Adapun beberapa bentuk Teori Siklis yang lahir dari perspektif ini adalah sebagai berikut.
a. Teori Oswald Spengler (1880–1936)
Menurut Spengler, setiap peradaban besar itu mengalami proses pentahapan
mulai dari kelahiran, pertumbuhan, dan akhirnya keruntuhan. Proses
siklus ini memakan waktu sekitar seribu tahun.
b. Teori Pitirim A. Sorokin (1889–1968)
Dalam teorinya, Sorokin berpendapat bahwa semua peradaban besar itu
berada dalam siklus tiga system kebudayaan yang berputar tanpa akhir.
Siklus tiga system kebudayaan ini adalah sebagai berikut.
1) Kebudayaan ideasional, yaitu kebudayaan yang didasari oleh nilai-nilai dan kepercayaan terhadap kekuatan supranatural.
2) Kebudayaan idealistis, yaitu kebudayaan di mana kepercayaan terhadap
unsur adikodrati (supranatural) dan rasionalitas yang berdasarkan fakta
bergabung dalam menciptakan masyarakat ideal.
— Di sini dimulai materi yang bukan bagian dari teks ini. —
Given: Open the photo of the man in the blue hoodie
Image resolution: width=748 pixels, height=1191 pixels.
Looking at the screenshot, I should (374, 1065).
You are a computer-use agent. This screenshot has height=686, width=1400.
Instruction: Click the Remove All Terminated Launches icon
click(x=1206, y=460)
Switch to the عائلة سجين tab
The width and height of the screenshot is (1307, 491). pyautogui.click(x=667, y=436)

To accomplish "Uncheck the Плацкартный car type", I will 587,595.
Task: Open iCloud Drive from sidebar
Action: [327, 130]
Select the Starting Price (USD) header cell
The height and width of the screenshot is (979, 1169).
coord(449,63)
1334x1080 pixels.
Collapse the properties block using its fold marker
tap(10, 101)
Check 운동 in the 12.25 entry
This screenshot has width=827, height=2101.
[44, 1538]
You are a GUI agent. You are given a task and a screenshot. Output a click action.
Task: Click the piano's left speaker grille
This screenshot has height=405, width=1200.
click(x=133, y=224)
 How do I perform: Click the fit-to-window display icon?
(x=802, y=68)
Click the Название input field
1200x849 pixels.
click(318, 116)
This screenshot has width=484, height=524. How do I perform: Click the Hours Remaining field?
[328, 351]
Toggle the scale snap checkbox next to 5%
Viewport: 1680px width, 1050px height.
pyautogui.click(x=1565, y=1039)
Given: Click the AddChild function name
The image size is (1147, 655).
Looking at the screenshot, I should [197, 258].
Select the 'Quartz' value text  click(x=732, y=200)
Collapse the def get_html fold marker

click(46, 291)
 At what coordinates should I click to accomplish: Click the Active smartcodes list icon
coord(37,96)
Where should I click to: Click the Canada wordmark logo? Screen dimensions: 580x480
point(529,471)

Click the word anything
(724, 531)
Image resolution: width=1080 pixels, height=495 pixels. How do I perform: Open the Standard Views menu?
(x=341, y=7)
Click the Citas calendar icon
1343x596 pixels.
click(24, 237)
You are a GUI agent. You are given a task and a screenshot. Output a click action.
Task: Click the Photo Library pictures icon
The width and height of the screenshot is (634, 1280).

3) Kebudayaan sensasi, yaitu kebudayaan di mana sensasi merupakan tolok ukur dari kenyataan dan tujuan hidup.
c. Teori Arnold Toynbee (1889–1975)
Peradaban besar menurut pandangan Toynbee berada dalam siklus kelahiran,
pertumbuhan, keruntuhan, dan akhirnya kematian. Beberapa peradaban
besar menurut Toynbee telah mengalami kepunahan, kecuali peradaban Barat
yang dewasa ini beralih menuju ke tahap kepunahannya.